What this task involves :: Your answer should be every line of the records that contains the word "navigation", copied as it stands.

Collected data
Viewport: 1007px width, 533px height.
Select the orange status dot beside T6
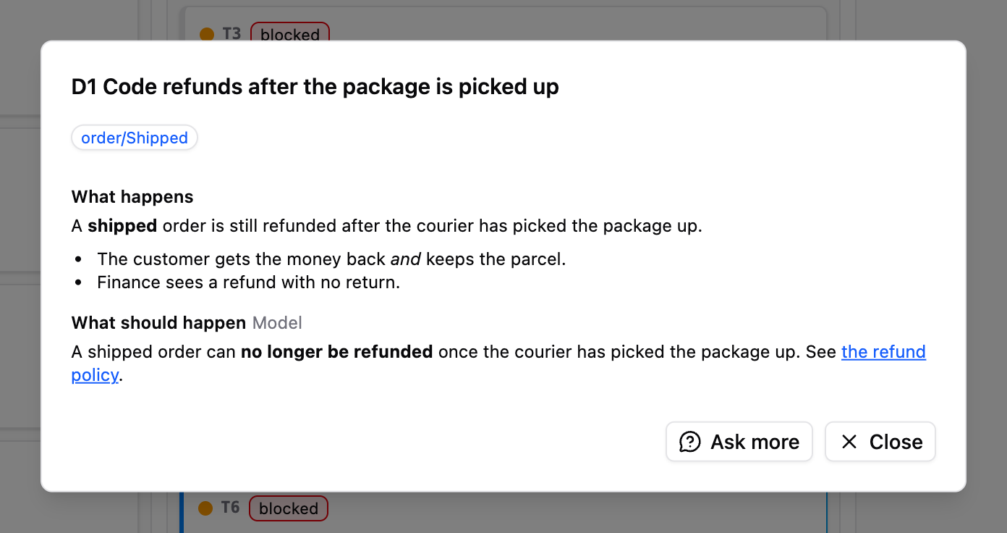coord(205,508)
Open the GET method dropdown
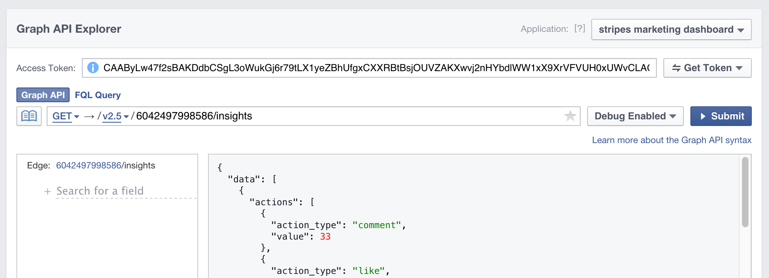Viewport: 769px width, 278px height. (x=66, y=116)
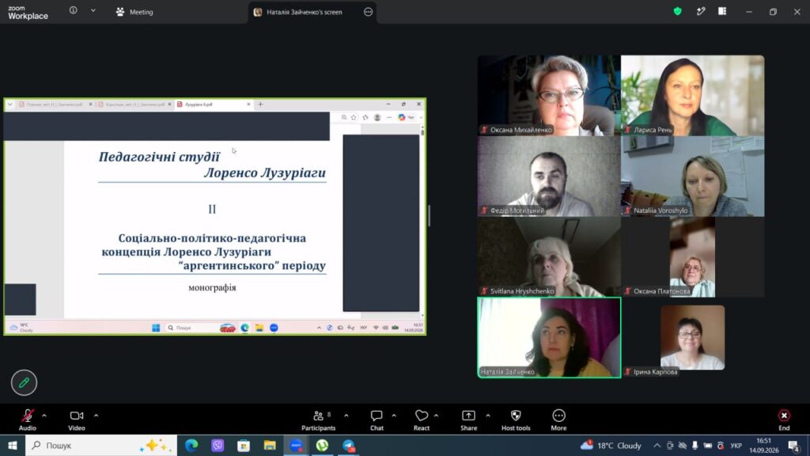The height and width of the screenshot is (456, 810).
Task: Select Федір Могильний's video thumbnail
Action: tap(549, 177)
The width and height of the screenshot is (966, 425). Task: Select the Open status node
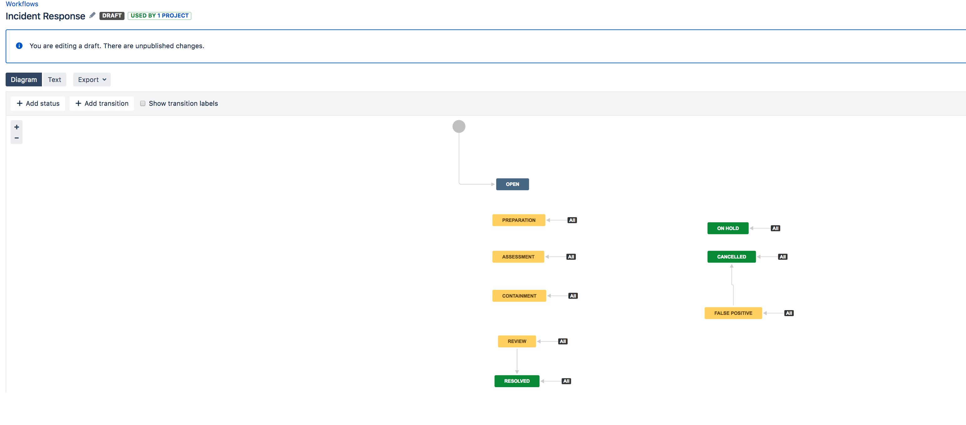tap(512, 184)
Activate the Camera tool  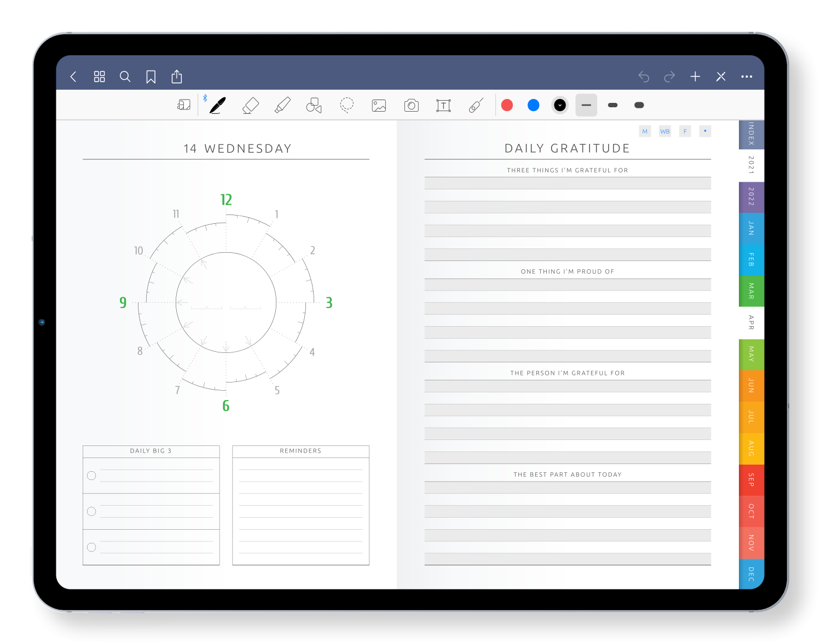click(x=411, y=105)
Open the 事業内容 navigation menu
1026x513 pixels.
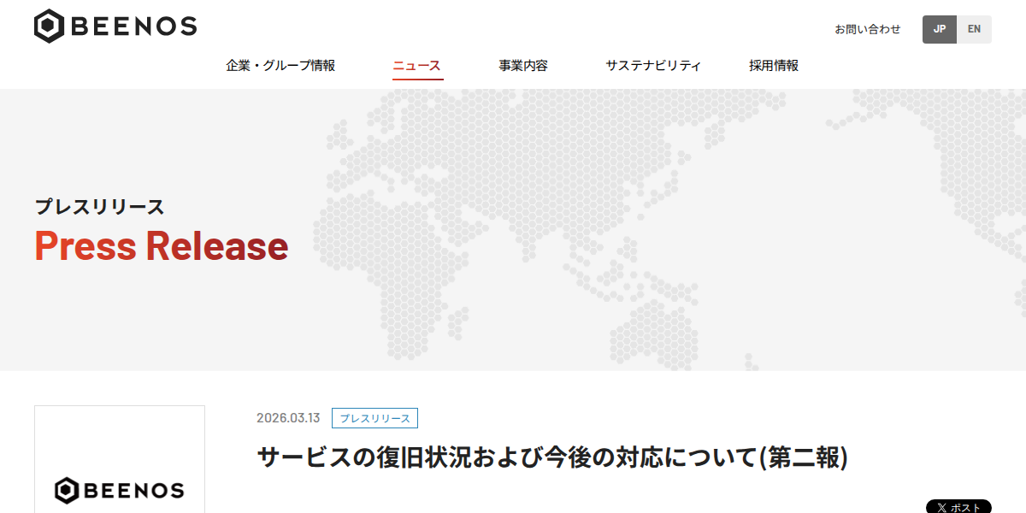[x=522, y=64]
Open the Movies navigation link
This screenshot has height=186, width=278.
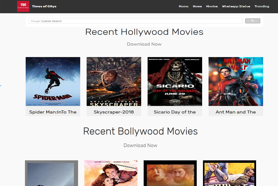click(212, 6)
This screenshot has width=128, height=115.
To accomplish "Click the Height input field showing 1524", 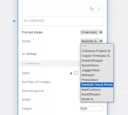I will coord(92,109).
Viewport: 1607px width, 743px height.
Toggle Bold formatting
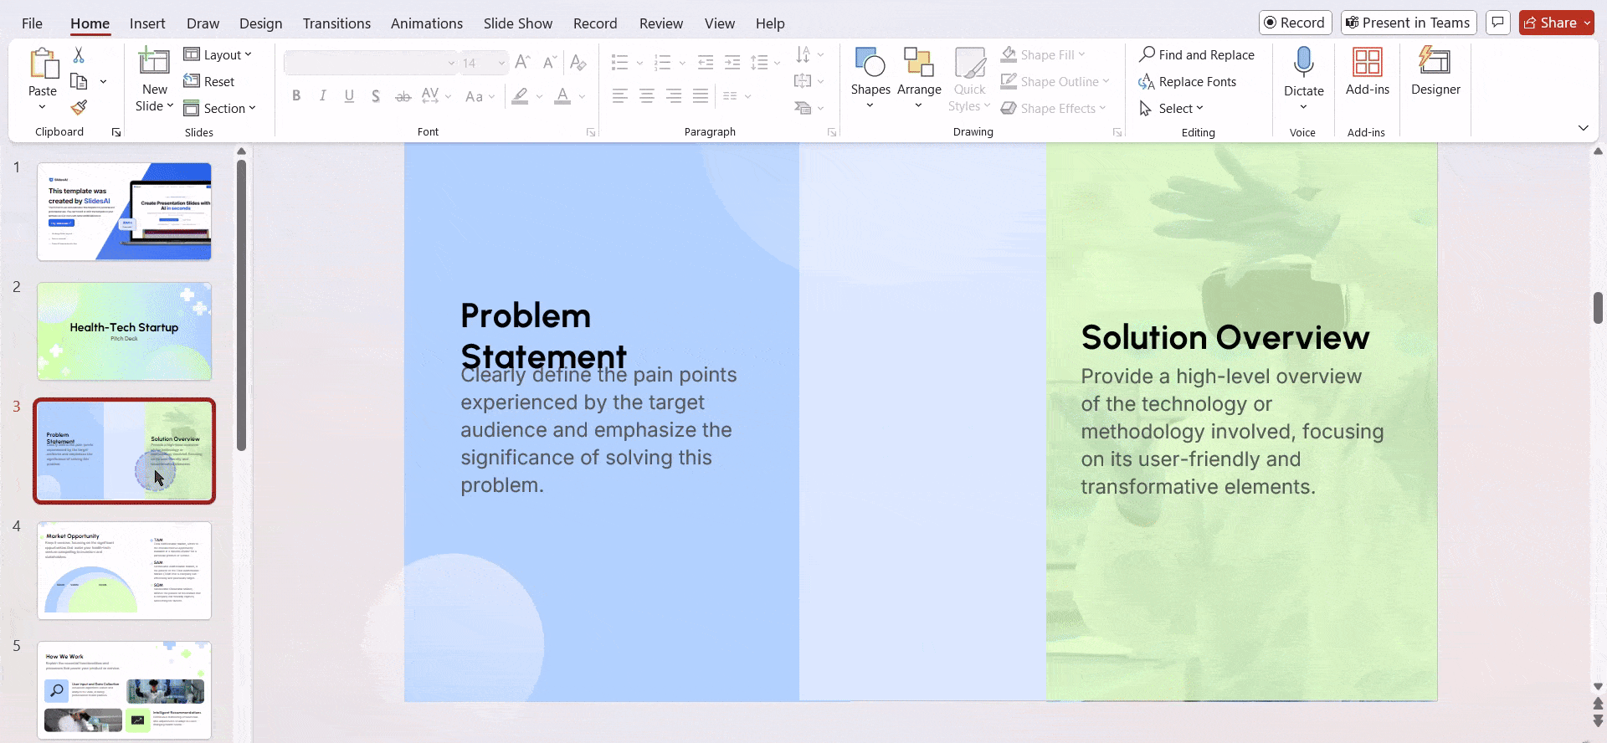[x=296, y=96]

Output ::
Open the 事業内容 navigation menu
Open the Movies navigation link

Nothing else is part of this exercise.